あまりよい例ではないのですが、カナダにいると日本ではやっているもの、特に飲食業界のようなBtoC系のアイディアは瞬く間にパクられるケースがあります。パクリの点では韓国系はすさまじく早く、本家日本のアイディアが紹介される前にあたかも自分たちのアイディアという感じで商売をするケースもあります。中華系はその資本力に圧倒されるものがあり、日本的でありながら大した商品でもないのに全世界市場に広がっているものもあります。
一方、アメリカを含めた北米市場を見ているとまずは資本力、そして商品開発への斬新さとスピード感、チャレンジ精神はすさまじく、まさに戦争という言葉がふさわしいのだと思います。そのような過激なビジネス競争が展開される中、日産の経営は常に内部統制がメインテーマであったように感じます。

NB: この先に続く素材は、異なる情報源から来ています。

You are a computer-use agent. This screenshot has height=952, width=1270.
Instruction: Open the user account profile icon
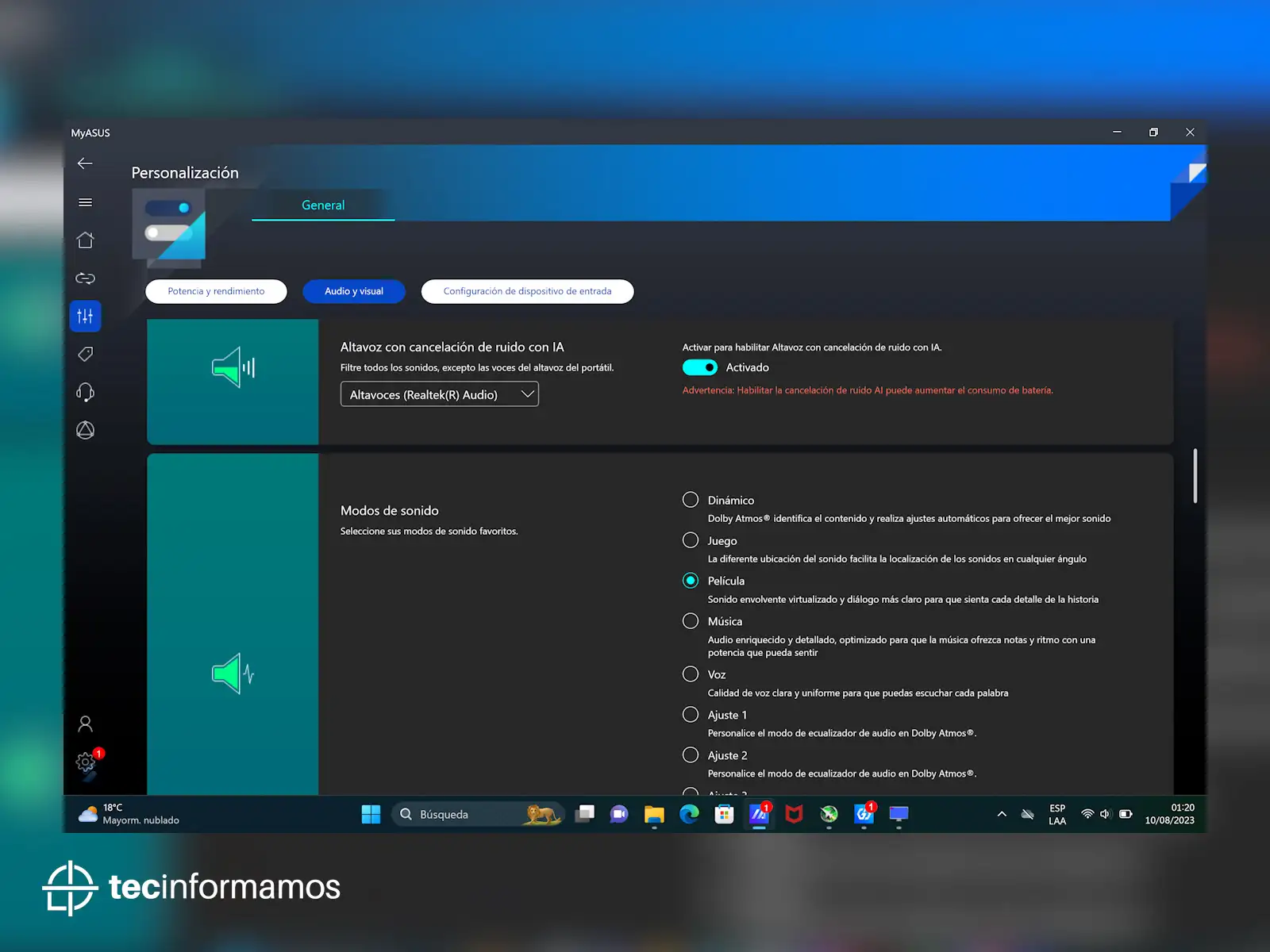(x=85, y=724)
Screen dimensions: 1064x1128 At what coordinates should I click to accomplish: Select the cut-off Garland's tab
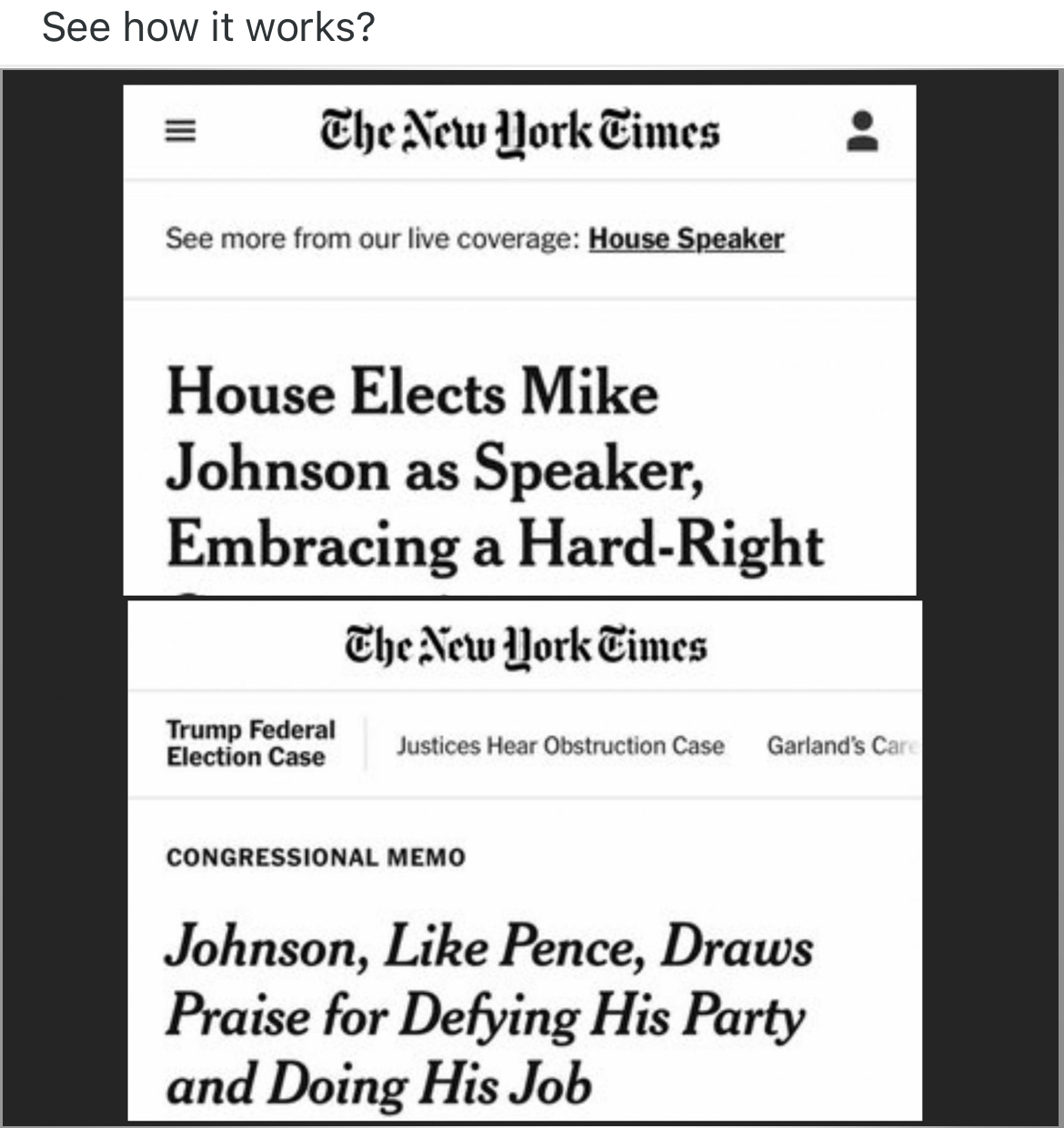point(839,746)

日産の本質を探るには私は60年代までさかのぼらねばならないとみています。プリンスの吸収合併が1966年。社長は興銀出身の川又克二氏。ただ左派系のプリンスとの合併を実質的に承認したのがのちの「天皇」と称される塩路一郎氏であります。ここから川又、塩路コンビの蜜月時代となり、のちに日産が混迷を深める第一歩にもなります。そして77年にたたき上げの石原俊氏が社長になり日産のグローバル戦略が展開されます。ここで川又氏、塩路氏、石原氏は激突、この三者対決は最終的に石原氏が勝利し、石原氏が天皇の座を継承するのです。川又派、石原派、塩路派の闘争は6年近くに及んだとされます。塩路氏が戦いに敗れ退職したのが87年です。